Activation of N-ras induced by ultraviolet irradiation in vitro.

Ultraviolet (UV) light is an important environmental mutagen and one of the major factors in the etiology of skin cancer in man. In this study we have addressed the question whether UV light can activate in vitro the N-ras proto-oncogene into an active oncogene, and whether pyrimidine cyclobutane dimers or (6-4) photoproducts are the premutagenic lesion. To that end, the cloned human N-ras proto-oncogene (pN-ras) was irradiated with UV light (254 nm) which results in the formation of cyclobutane dimers and (6-4) photoproducts and the irradiated DNA was transfected into Rat-2 cells. Whereas untreated pN-ras never gave foci upon transfection into Rat-2 cells, UV-irradiated pN-ras (100-300 J.m-2) yielded 1-2 foci/micrograms DNA. The DNAs of 49 primary foci were subjected to a second round of transfection. 13 of these were positive.
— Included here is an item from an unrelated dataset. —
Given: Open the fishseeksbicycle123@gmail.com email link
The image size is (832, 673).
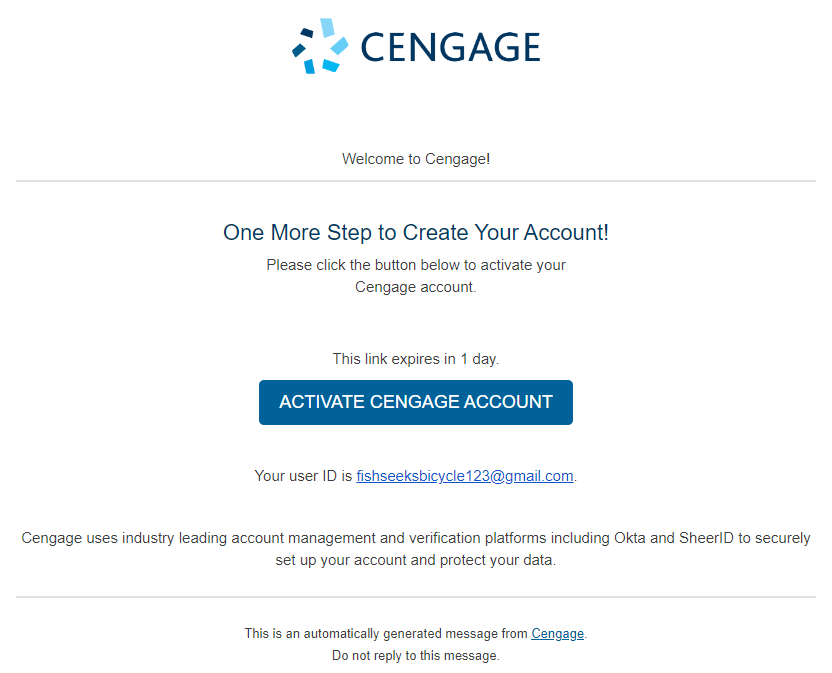Looking at the screenshot, I should (465, 476).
The DNAs that did not give rise to secondary foci invariably contained high copy numbers of pN-ras. The DNAs from the secondary foci had only a low copy number of pN-ras. Using synthetic oligonucleotide probes we have found that all N-ras genes that gave rise to secondary foci contained a mutation at positions in codon 12 or 61. Only one primary transformant, negative in the secondary transformation assay, was shown to harbor a mutated N-ras gene. From these results we conclude that UV light can activate N-ras genes. Mutations were preferentially found at the 61st codon (11), harboring a TT doublet, while only 3 mutations were found at the 12th codon and none at the 13th codon, both harboring CC doublets. Of the 14 point mutations analysed 6 represented transitions and 8 transversions. No specific base-substitution could be regarded as predominant. Furthermore, treatment of the irradiated N-ras plasmids with photoreactivating enzyme prior to transfection, which specifically monomerizes cyclobutane dimers but not other photoproducts, reduced the transformation frequency several fold. None of the 36 DNAs from the primary foci obtained after transfection of photoreactivating enzyme-treated N-ras gave rise to secondary foci. These DNAs all contained high copy numbers of unmutated pN-ras. From this result we conclude that cyclobutane dimers, and not (6-4) photoproducts, are the major premutagenic lesions, responsible for the activation of N-ras. The possible role of ras genes as targets for UV-induced carcinogenesis is discussed.